Andy Knight, chef at Fleming’s Prime Steakhouse & Wine Bar: “Opening Loflin Yard and Carolina Watershed — both on Carolina Avenue — I attempted Carolina barbecue with a Memphis twist. I would cook the butts Carolina style — vinegar-based — then lather them up later with a rich Memphis-style sauce. Both locations were successful, but could never beat Memphis-style. From vinegar-based pork butts to 12-hour smoked beef brisket, nothing beats the dry rub and a rich barbecue sauce of Memphis-style barbecue.”

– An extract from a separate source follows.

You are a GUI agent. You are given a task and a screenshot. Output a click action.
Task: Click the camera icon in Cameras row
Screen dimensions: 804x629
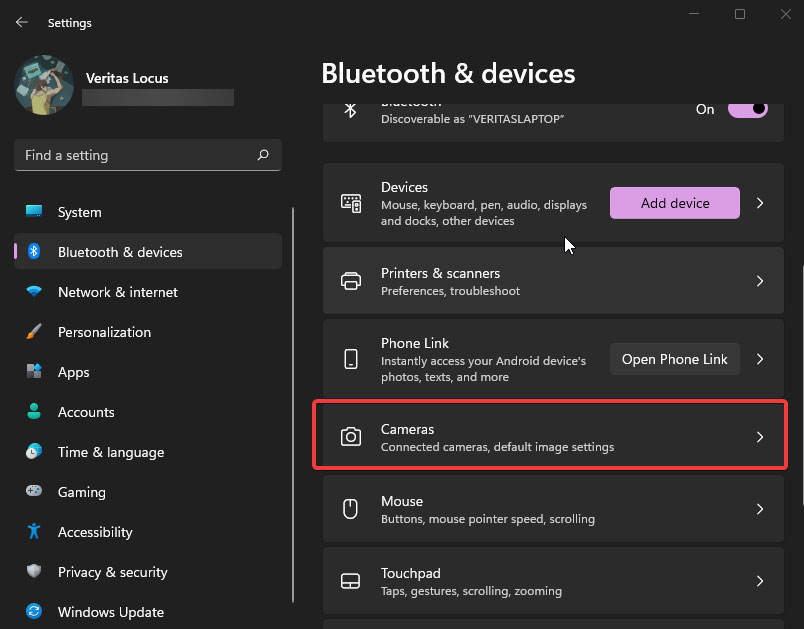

Betty Joyce “B.J.” Chester-Tamayo, chef-owner of Alcenia’s: “Barbecued chicken. I bake it first if I’m doing it at the restaurant. Sometimes I marinate it overnight with my Italian dressing.”

She also uses her eight seasonings, including Italian dressing, fresh rosemary, and even some of her homemade apple butter. She adds her barbecue sauce when serving. “I take barbecue sauce from the store and add my own ingredients: lemon juice, ketchup, Lipton onion soup mix, and other seasonings.”

Jonathan Mah, chef/owner SideStreet Burgers in Olive Branch, Mississippi: “My signature is the Korean barbecue — Le Fat Panda. My favorite cut is the pork steak marinated in Korean flavors and grilled. It’s a soy-based marinade with honey and mirin, green onions, and sugar, as well as sesame oil. Red pepper flakes for a little spice. Chargrilling is my favorite so that you burn that sugar a little bit on the grill. That’s the best part, to me.”

Jeffrey Zepatos, owner of The Arcade Restaurant: “We used to do barbecue at the Arcade. And we had a barbecued grilled cheese sandwich. So, I’d stick to something along those lines. Smoked pulled pork barbecue on Texas toast with a smoked cheddar cheese to top it off. Now we obviously don’t have smokers at the Arcade, so I was buying a great pork shoulder from a local vendor that we could heat up on our griddle. I think that was fun because it added flavor from our griddle to the barbecue, which gave it a unique taste from all the bacon and sausage we cook on it.”

Mario Gagliano, Libro chef/owner: “I’m from Memphis and I only know pork ribs with that classic vinegary Memphis sauce. All I’d do is take some baby backs and massage them with a nice dry rub, lightly sear it on low heat so as not to burn the sugars in the rub. Flip them and render some of that flavor off the bone. Then halfway submerge the ribs in boiling pork stock. Cover in foil and cook in the oven for a couple hours on 400 degrees. Remove them, brush some Memphis barbecue sauce and broil for a few minutes. Essentially, braising the pork, but it falls off the bone, super tender and moist. And you can find it cooked just like this at Libro at Laurelwood all through the month of May, baby.”